Give again, word for word, every line below from the one that has "Contact (538, 35)" through the one that has "Necessary [button] (12, 2460)", both included, and no others.
::::
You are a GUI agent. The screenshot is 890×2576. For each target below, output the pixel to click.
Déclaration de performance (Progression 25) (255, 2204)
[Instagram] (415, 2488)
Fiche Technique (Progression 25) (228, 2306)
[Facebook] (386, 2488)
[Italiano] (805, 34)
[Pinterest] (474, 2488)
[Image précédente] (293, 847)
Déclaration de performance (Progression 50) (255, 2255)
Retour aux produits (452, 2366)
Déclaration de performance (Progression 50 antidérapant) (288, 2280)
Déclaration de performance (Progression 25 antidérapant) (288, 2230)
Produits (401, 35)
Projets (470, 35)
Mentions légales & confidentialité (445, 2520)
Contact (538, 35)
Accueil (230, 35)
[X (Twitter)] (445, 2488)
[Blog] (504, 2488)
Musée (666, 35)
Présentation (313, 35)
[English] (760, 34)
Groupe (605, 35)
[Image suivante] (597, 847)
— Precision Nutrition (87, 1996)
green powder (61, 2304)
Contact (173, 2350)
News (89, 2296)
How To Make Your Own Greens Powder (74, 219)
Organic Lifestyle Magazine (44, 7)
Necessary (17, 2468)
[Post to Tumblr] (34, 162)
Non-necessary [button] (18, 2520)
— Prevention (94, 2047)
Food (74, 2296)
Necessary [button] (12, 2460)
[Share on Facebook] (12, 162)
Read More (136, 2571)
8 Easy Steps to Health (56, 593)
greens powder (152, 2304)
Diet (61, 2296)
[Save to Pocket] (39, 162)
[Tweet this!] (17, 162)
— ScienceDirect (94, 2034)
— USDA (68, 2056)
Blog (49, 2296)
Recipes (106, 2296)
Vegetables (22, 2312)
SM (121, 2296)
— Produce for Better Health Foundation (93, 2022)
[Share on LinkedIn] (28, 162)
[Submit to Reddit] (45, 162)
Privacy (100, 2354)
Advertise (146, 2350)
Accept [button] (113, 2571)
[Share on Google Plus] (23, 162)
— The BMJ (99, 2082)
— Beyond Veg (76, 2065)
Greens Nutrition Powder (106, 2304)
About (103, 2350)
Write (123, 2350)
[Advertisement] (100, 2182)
::::
◆ **WRITTEN SOLUTION**
Contact (538, 35)
Accueil (230, 35)
[X (Twitter)] (445, 2488)
[Blog] (504, 2488)
Musée (666, 35)
Présentation (313, 35)
[English] (760, 34)
Groupe (605, 35)
[Image suivante] (597, 847)
— Precision Nutrition (87, 1996)
green powder (61, 2304)
Contact (173, 2350)
News (89, 2296)
How To Make Your Own Greens Powder (74, 219)
Organic Lifestyle Magazine (44, 7)
Necessary (17, 2468)
[Post to Tumblr] (34, 162)
Non-necessary [button] (18, 2520)
— Prevention (94, 2047)
Food (74, 2296)
Necessary [button] (12, 2460)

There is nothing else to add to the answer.